→ **Quoted text**:
##########

Everyone better hope it's just a slump due to a natural rebuilding of the river systems. If it's the same problem the Ayakulik River system and the Karluk River system are dealing with, it is going to be a long time before there is a harvest-able surplus for anyone to squabble over.

Anonymous said...

In regards to the Kenai, I am sure the low return of Hatchery fish to Hidden Lake was due to over escapement also.


I mean there has to be a brood year interaction at Hidden Lake - oops - I forgot - that has to do with ocean survival, not freshwater conditions.

CIAA didn't get to take eggs this past year, because Hidden Lake didn't make escapement.

Poor Ocean conditions.

What are the "scientists" going to do with claims on the Kenai when the reports come out for mark recapture studies that show about twice as many fish are entering the system as recorded by the sonar counters?


Maybe some more sewage will help.

Anonymous said...

Can't we find some way to blame the "draggers" for this one too? C'mon put on your thinking caps...

Anonymous said...

Does the ADFG have a management plan for the drager fleet?
How do you find the non target species numbers for the dragers.

From an other blog:How about start by baning dragers from AK state waters.


Anonymous said...


Wow - the overescapement theory for Kenai River sockeye just got shot in the head with this year's return - and the forecast model based on a brood year interaction...

Again, the Kenia River has never failed to replace itself with any escapement to date...

But let's just ignore that fact and listen to the continuing drum beat from Kenai set netters that it is a real issue.

It is just a trumped up bullshit issue - shit half the sockeye runs in the state go over the upper end of the escapement range, yet only on the Kenai do some drink the overescapement Kool-Aid.

##########

→ **Directions for this task**: Could you reproduce, word for word, the stretch of the salmon-run comments from "Can't we find" through "AK state waters."?

[Word and element locating data]
##########

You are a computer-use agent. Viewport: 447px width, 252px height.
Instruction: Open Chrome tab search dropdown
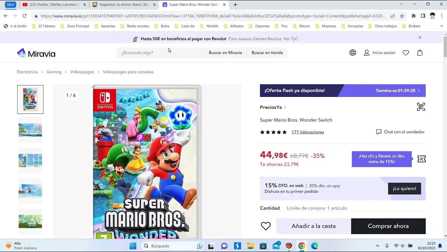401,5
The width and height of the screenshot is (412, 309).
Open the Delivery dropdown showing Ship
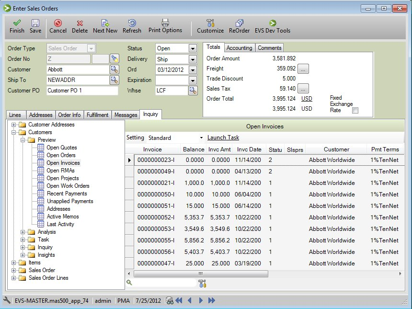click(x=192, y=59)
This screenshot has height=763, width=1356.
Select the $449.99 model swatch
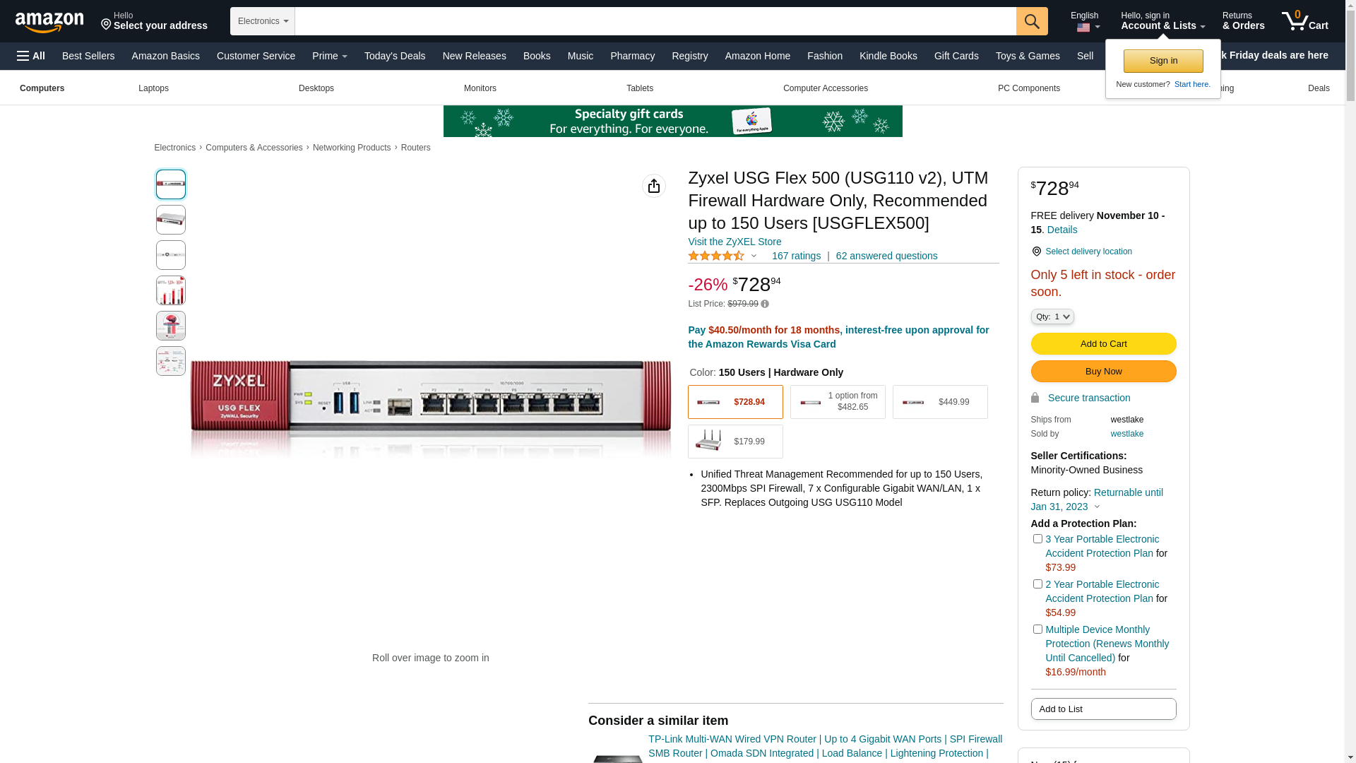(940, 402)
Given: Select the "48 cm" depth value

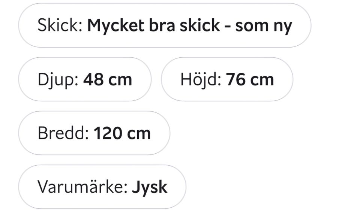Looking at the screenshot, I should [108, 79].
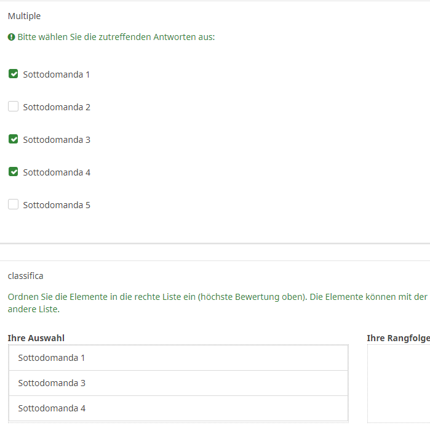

##########

→ **Result of this exercise**:
Can't we find some way to blame the "draggers" for this one too? C'mon put on your thinking caps...

Anonymous said...

Does the ADFG have a management plan for the drager fleet?
How do you find the non target species numbers for the dragers.

From an other blog:How about start by baning dragers from AK state waters.